Gdy przemoc odbiera nadzieję, pragnienie wolności staje się jedynym ratunkiem
Lata 70. i 80. na mazowieckiej wsi – czas, gdy pomoc jest luksusem, a codzienność często stawia surowe i bezlitosne wyzwania. W takim świecie dorasta Zosia Korcz, dziewczyna naznaczona bólem, dla której dom rodzinny jest miejscem cierpienia, a nie bezpiecznym azylem. Tam, gdzie powinna znaleźć miłość i wsparcie, spotyka się wyłącznie z przemocą i chłodem ze strony apodyktycznej matki. Gdy wreszcie nadchodzi chwila, w której postanawia uciec, los zadaje jej kolejny cios.
Zamiast upragnionej wolności, Zosia trafia w ręce mężczyzny, który obiecuje bezpieczeństwo, a w rzeczywistości staje się kolejnym oprawcą. W świecie pełnym obojętności i bezsilności, dziewczyna stara się wyrwać z kręgu cierpienia, walcząc o siebie i przyszłość, którą chciałaby stworzyć dla swoich dzieci.

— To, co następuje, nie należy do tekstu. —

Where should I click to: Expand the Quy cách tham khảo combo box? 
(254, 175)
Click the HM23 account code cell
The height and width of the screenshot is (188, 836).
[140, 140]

Czy uda jej się odnaleźć siłę, by przerwać cykl przemocy i zbudować życie, o jakim zawsze marzyła?
Wydawnictwo: Novae Res
Data wydania: 2025-01-24
Kategoria: Obyczajowe
ISBN:
Liczba stron: 318
Język oryginału: polski
Ból, który przenika ściany małego wiejskiego domku, jest niemożliwy do zrozumienia. Jak można bliską osobę krzywdzić? Dom to miejsce, gdzie każdy powinien czuć się bezpiecznie i spokojnie, znaleźć bliskość i miłość od rodziny. A co otrzymała Zofia Korcz od rodziców? Jaki dom stworzyli jej rodzice?
Zosia dorasta w biednej rodzinie, w małej mazowieckiej wsi. Matka znęca się nad dziewczyną, bije i upokarza. Ból, który zadaje jej rodzicielka jest ogromny. A gdzie jest ojciec? Stoi z boku i nie ma odwagi się przeciwstawić żonie. Udaje, że nic złego się nie dzieje. Córka nie może liczyć na jego jakąkolwiek pomoc. Pewnego dnia dziewczyna zostaje skrzywdzona przez mężczyznę. Ten, który zadał jej kolejny ból, zostaje wkrótce jej mężem. Obiecuje jej życie w szczęściu i miłości, ale rzeczywistość pisze kolejny brutalny scenariusz. Gdy na świat przychodzą dzieci, Zofia obawia się, czy będzie umiała stworzyć dla nich normalny dom. Przecież wzorce jakie wyniosła ze swojego gniazda rodzinnego napawają strachem i niepewnością. Czy starczy jej sił, aby uchronić dzieci i zbudować im dom pełen miłości i nadziei? Czy jej dom będzie dla dzieci azylem i bezpiecznym schronem, do którego zawsze będą wracały z utęsknieniem?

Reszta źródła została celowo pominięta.